Реквием по живущему. Роман - стр. 28
– Впрочем, какая разница! Не хочешь – не говори, – сказал он, и я опять перестал понимать, так что ему пришлось перевести и медленно (еще медленней, чем складывал руки за спиной) повторить на нашем языке. И получалось, что ответа он все-таки хочет, потому как дальше замолчал. И я сказал:
– Это место. Я его знаю.
– Красивое место, – согласился он, а я уж понял про себя – хозяин. И вспомнил твоего деда, загорелся кожей и произнес:
– Очень. Очень красивое. Оно ждет тебя.
Он вскинул брови:
– Меня?
– Да, – сказал я и приложил к сердцу ладонь. – Будь нашим гостем.
А он, переждав немного – видно, мысленно на русский переводил, – откинул дверцу прилавка, подошел ко мне и спросил с любопытством:
– Где это?
– Два дня, – ответил я. – Путь хоть и трудный, но не слишком. Обычный путь. Я сам повезу.
– Твоя повозка? – указал он во двор, указал одним подбородком. – Ты ехал в такую даль, чтобы просить меня быть вашим гостем?
И я кивнул. А он еще больше приблизился ко мне и осмотрел с ног до головы, а я стоял, прямой и стылый, как бревно на морозе, как столб посреди лавки, окруженный покупателями, стиснутый жадным их дыханьем, и чувствовал себя бревном, и, видит Бог, жалел это бревно, и следил, как примеривается он ко мне – бревну, словно прикидывая, в какой точке начать пилить.
– Это он прислал тебя?
И я, конечно, понял, что это вопрос, и, конечно, понял, что ко мне, но разрази меня гром, если я понял, в какой такой точке он стал пилить. И я молчал столько, сколько выдержал, но вовсе не придумал, чего ему нужно, а потому снова кивнул, ибо ответить отрицательно показалось неприличным, казалось неправильным, опрометчивым, и могло – вот что казалось! – разрушить с таким трудом лепившийся разговор.
– Да, – сказал я. – Да, – мой отец.
И теперь получалось, что прилично и вежливо, но и что правда – тоже.
– Он не может быть тебе отцом, ведь он почти мальчишка.

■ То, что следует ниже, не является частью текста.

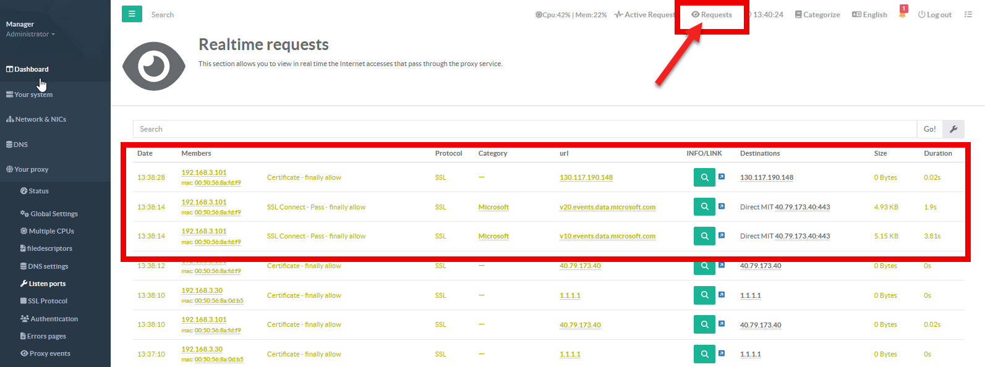Image resolution: width=985 pixels, height=367 pixels.
Task: Open Categorize in the top bar
Action: pos(817,15)
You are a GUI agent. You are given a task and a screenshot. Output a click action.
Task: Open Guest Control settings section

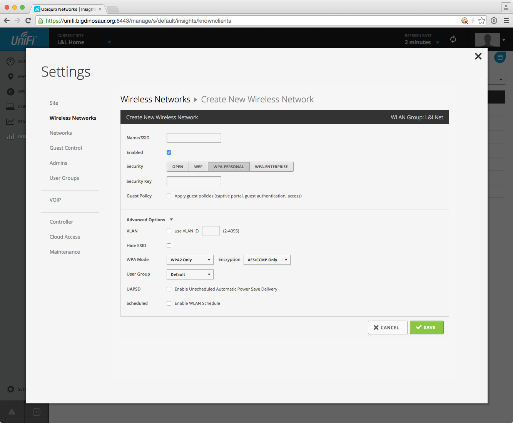click(x=66, y=148)
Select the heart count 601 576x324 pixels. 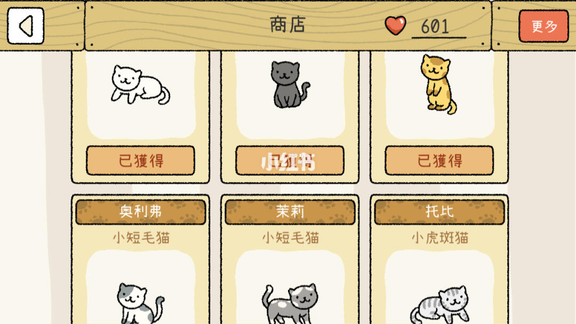click(x=435, y=27)
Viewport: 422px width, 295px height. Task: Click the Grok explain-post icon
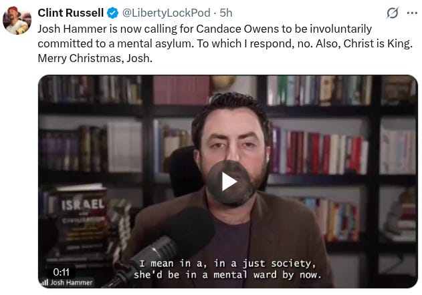pos(393,13)
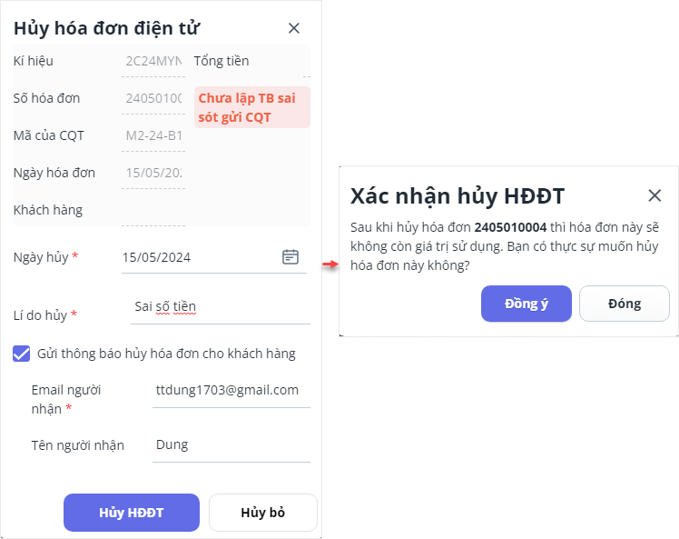Click the Tên người nhận input field
The image size is (679, 539).
coord(231,445)
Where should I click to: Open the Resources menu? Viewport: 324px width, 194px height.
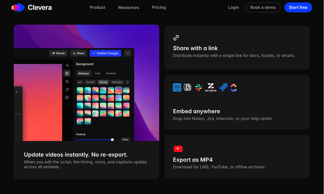tap(129, 8)
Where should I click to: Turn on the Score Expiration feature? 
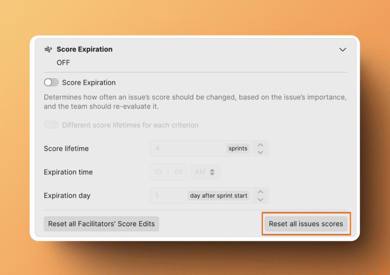[51, 82]
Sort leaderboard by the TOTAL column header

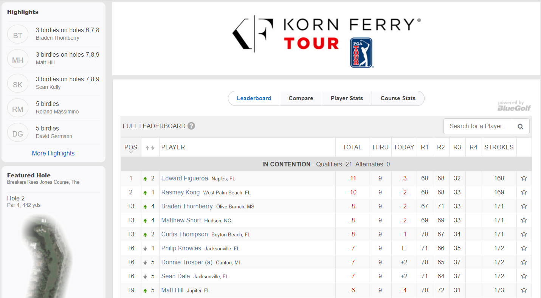352,147
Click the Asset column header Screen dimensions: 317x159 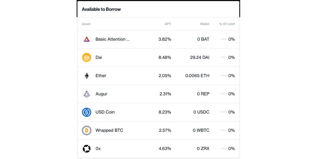(86, 24)
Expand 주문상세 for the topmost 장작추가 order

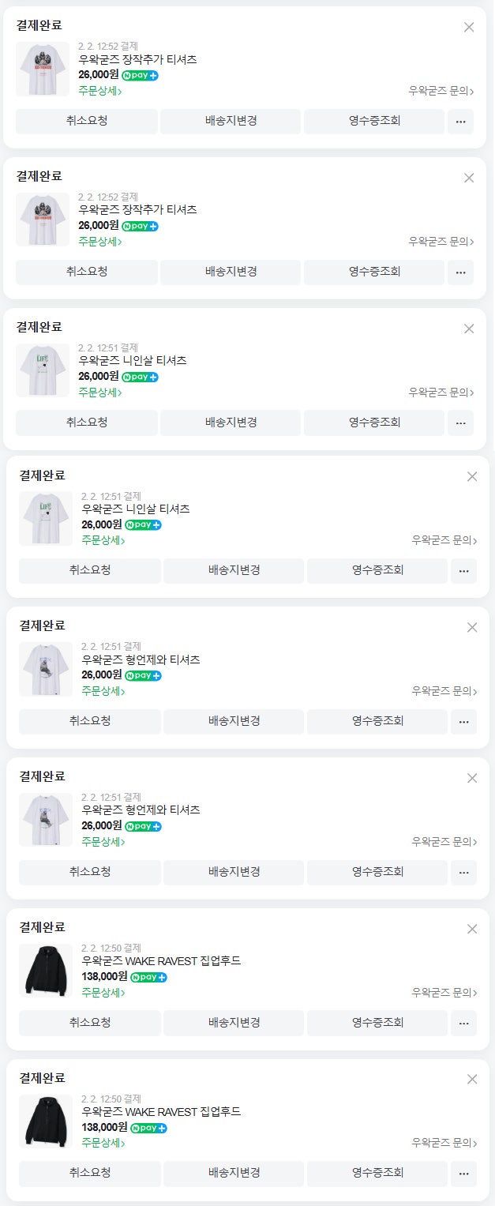100,91
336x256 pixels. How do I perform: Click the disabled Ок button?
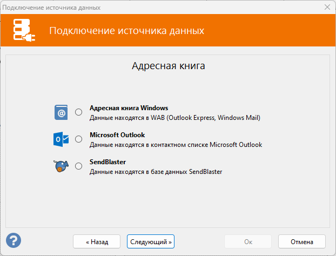248,241
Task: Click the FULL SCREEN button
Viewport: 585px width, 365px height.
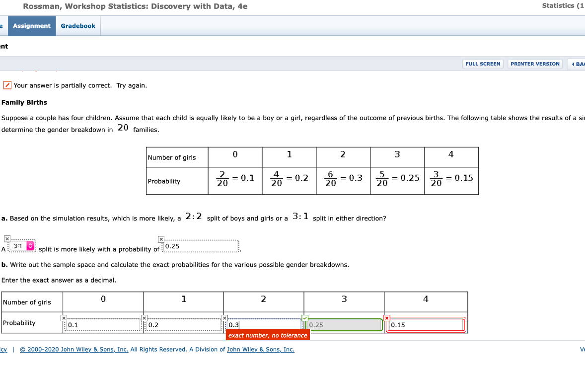Action: (482, 64)
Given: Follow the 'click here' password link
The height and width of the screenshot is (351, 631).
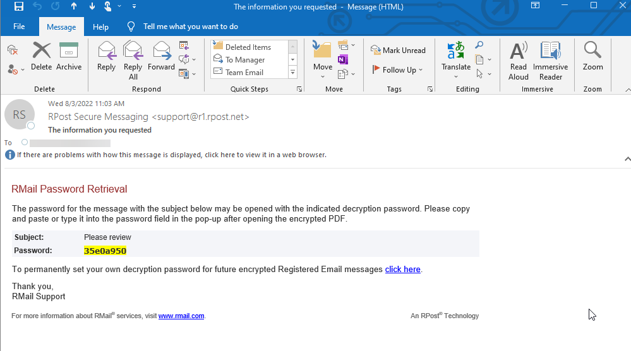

И я подумал: вот оно что. Вот он о ком. И подумал: для тебя мальчишка, а для нас, похоже, никогда им и не был. И оставалось еще придумать, чтó сказать ему вслух – озадаченному хозяину лавки, хозяину картины, хозяину нашего будущего – так, чтоб не запнулся разговор и чтобы легче было потом не замечать его чужого голоса, трогающего наши слова.
И я сказал:
– Он сосед мой. Но то – отец прислал. Хочет дело тебе предложить, а картина ни при чем. Просто удивился я, до чего все настоящее… А так, кто не знает его, для тех – мальчишка…
И теперь мне вроде как полегчало, потому что его пора настала мучиться тем, что бы такое придумать в ответ, и уже ему, а не мне, помогали пальцы, блуждающие в ящике с утварью, а когда помогли и остановились, он сказал:
– Я ведь могу отказаться. Что тогда?
– Тогда – твой помощник. Не беда, что языка не знает. Ему и не надо знать.
И он спросил:
– Вот как?
И я ответил:
– Да. Главное – всем выгода. И тем, кто в ауле – тоже.
А он усмехнулся и повторил:
– Вот как?
Потом повернулся к тому, со стекляшками, и что-то быстро и длинно говорил ему на остром их языке, а тот все поддакивал и гаденько так хихикал. И я, глядя на них, впивался ладонями в ножны, передавая им с влажным теплом свою злость, и, заперев ее там, в кинжале и ножнах, изо всех сил не пускал наружу, а те, болтуны, ее даже не замечали, и будто не замечали меня, это совсем уж сбивало с толку, так что не пускать злость наружу через минуту стало мне проще, а им стало проще спасать свои жизни, за которые они даже не беспокоились, весело перебрасываясь хлопьями беззаботного смеха и, казалось, вовсе не помышляя нанести обиду. И когда кончили, злости осталась лишь малость, чуть-чуть, и я стер эту малость полой черкески с рукояти и ножен.